That's exactly how it unfolded for Colby Rasmus, who took the first pitch of the second inning -- a four-seamer -- into the right-field seats for the first run of the game. Tanaka's pitch left his hand at 93.4 mph, per Statcast™, somewhat harder than his season average of 92.8 mph. Unfortunately for him, that fastball has easily been the least effective of his seemingly endless arsenal, used mostly to set up breaking pitches later in the count.
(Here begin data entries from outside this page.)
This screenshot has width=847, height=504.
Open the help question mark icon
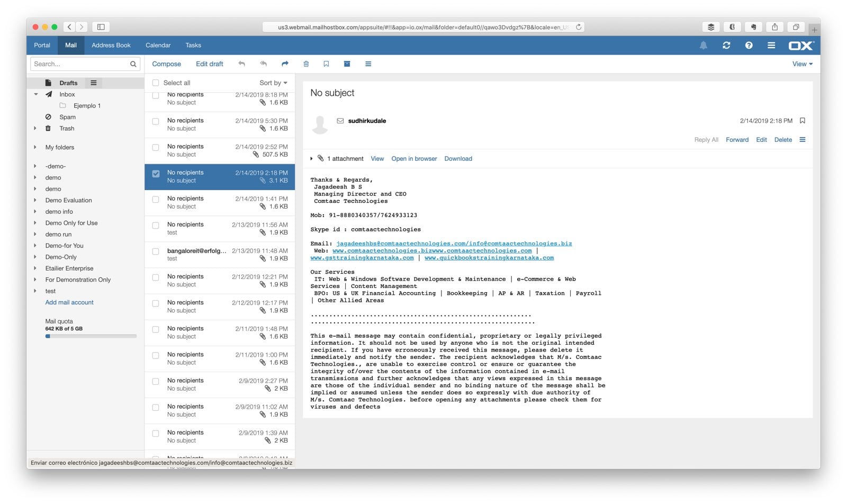[x=749, y=46]
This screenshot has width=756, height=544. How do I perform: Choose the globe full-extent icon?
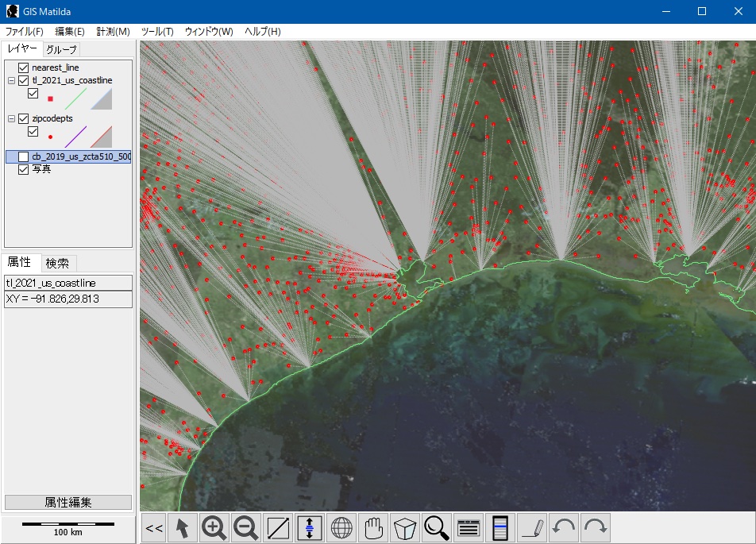(x=341, y=528)
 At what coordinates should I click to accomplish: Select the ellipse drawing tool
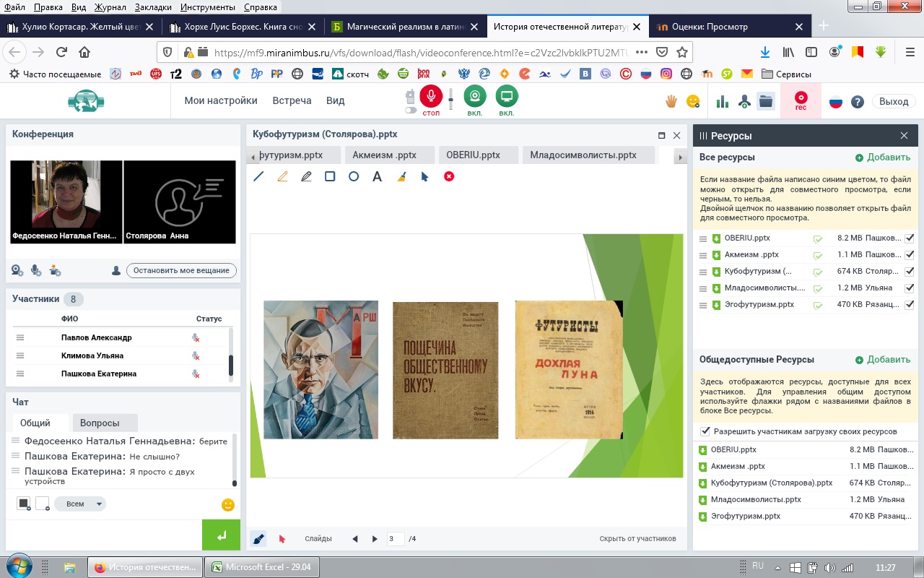coord(354,176)
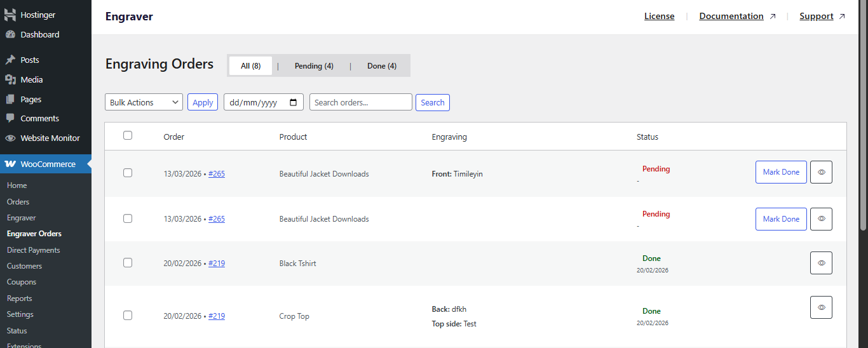Expand the Bulk Actions dropdown
This screenshot has width=868, height=348.
pyautogui.click(x=144, y=102)
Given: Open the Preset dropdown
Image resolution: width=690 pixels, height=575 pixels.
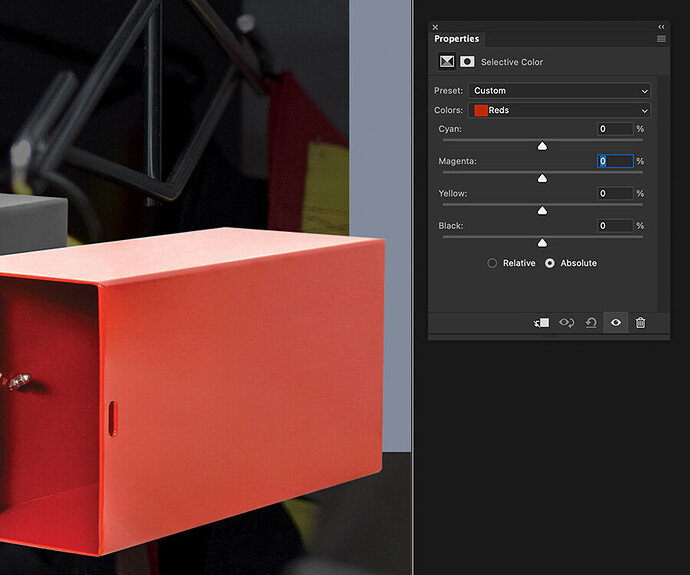Looking at the screenshot, I should tap(559, 91).
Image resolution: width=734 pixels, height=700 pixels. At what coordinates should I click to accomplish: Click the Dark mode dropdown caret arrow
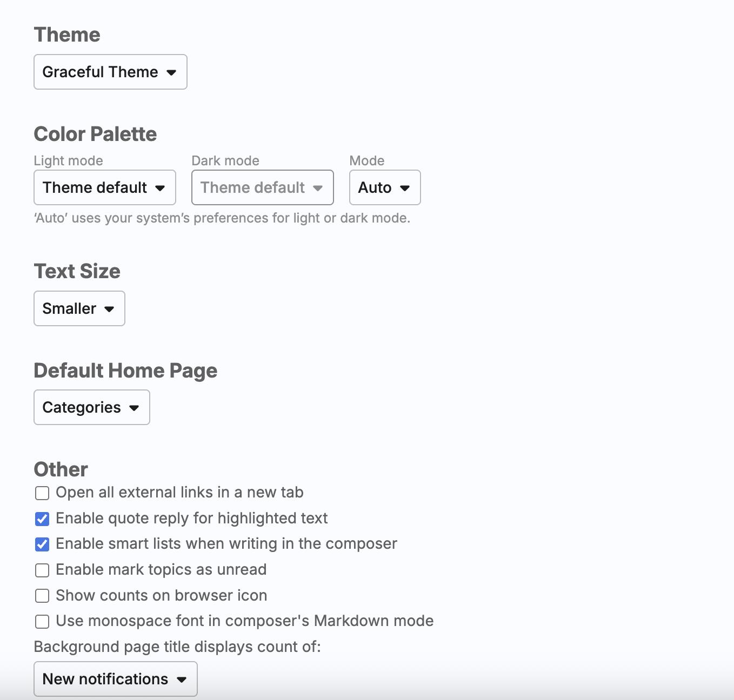318,188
When throwing it on a 0-0 count this year, his slugging percentage allowed was .533.

Though it was placed low and therefore wasn't exactly a meatball, it also wasn't where Brian McCann was set up (watch how far his glove moves in the clip below), and Rasmus golfed it into the seats.

Gif: Colby Rasmus homer 2

Two innings later, Carlos Gomez crushed the first pitch of the fourth, this time a slider, and 406.3 feet later, it was 2-0. Gomez is another hitter with a high rate of success when swinging at the first pitch -- .952 OPS vs. .723 overall for his career -- though the story on this one was more what kind of pitch Tanaka allowed him to attack.
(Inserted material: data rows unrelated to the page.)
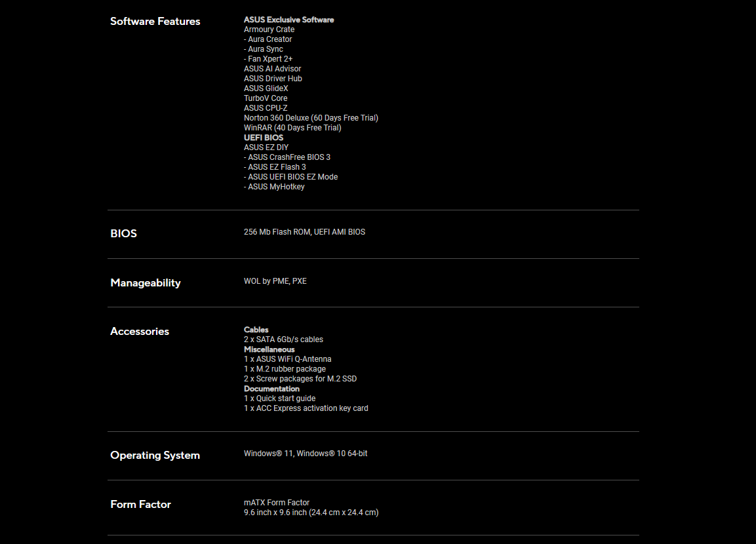The image size is (756, 544).
Task: Select the WOL by PME, PXE text
Action: coord(275,281)
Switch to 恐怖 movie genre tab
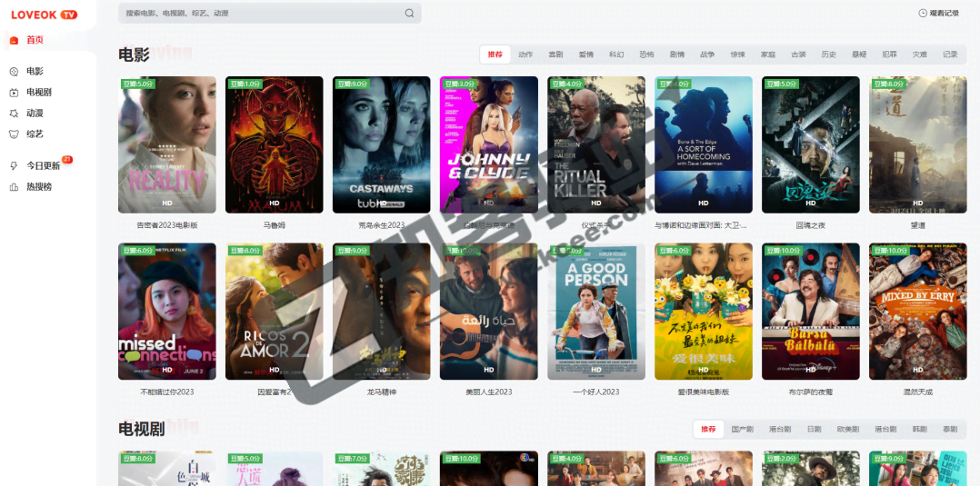This screenshot has height=486, width=980. pyautogui.click(x=646, y=55)
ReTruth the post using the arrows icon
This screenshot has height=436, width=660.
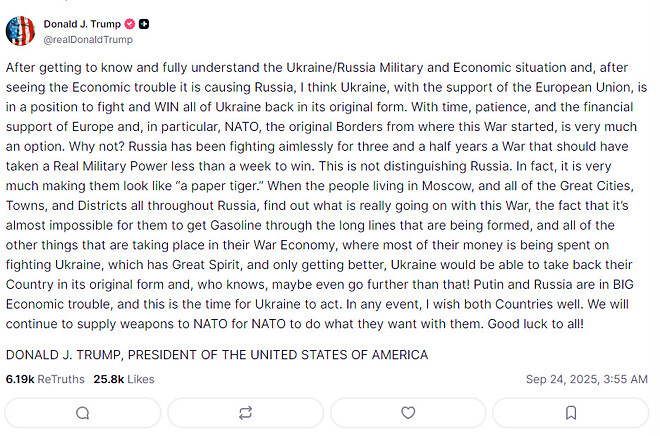click(245, 412)
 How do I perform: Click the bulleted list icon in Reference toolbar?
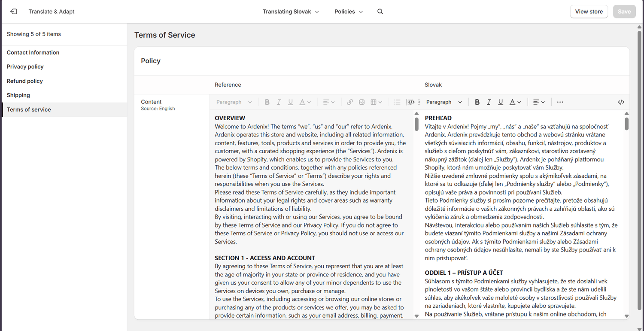pyautogui.click(x=397, y=102)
While the misplaced location made it ideal for Gomez to crush, Statcast™ showed that nothing about it went the way Tanaka had hoped. An average slider for Tanaka spins at 1,178 RPM, while this one headed to the plate at only 1,155 RPM:

Gif: Carlos Gomez hits homer

With the way that Dallas Keuchel and the three relievers that followed him pitched, the two solo shots were more than enough support. Had the Astros been following standard baseball protocol, letting hittable first pitches go by in the service of "working the count," they might have passed up the opportunities that led to runs. There's value in watching unhittable pitches go by, of course. But there's also considerable value in attacking what you can when you can, regardless of the count, and that's a big reason why Houston will be headed to Kansas City to begin the ALDS on Thursday.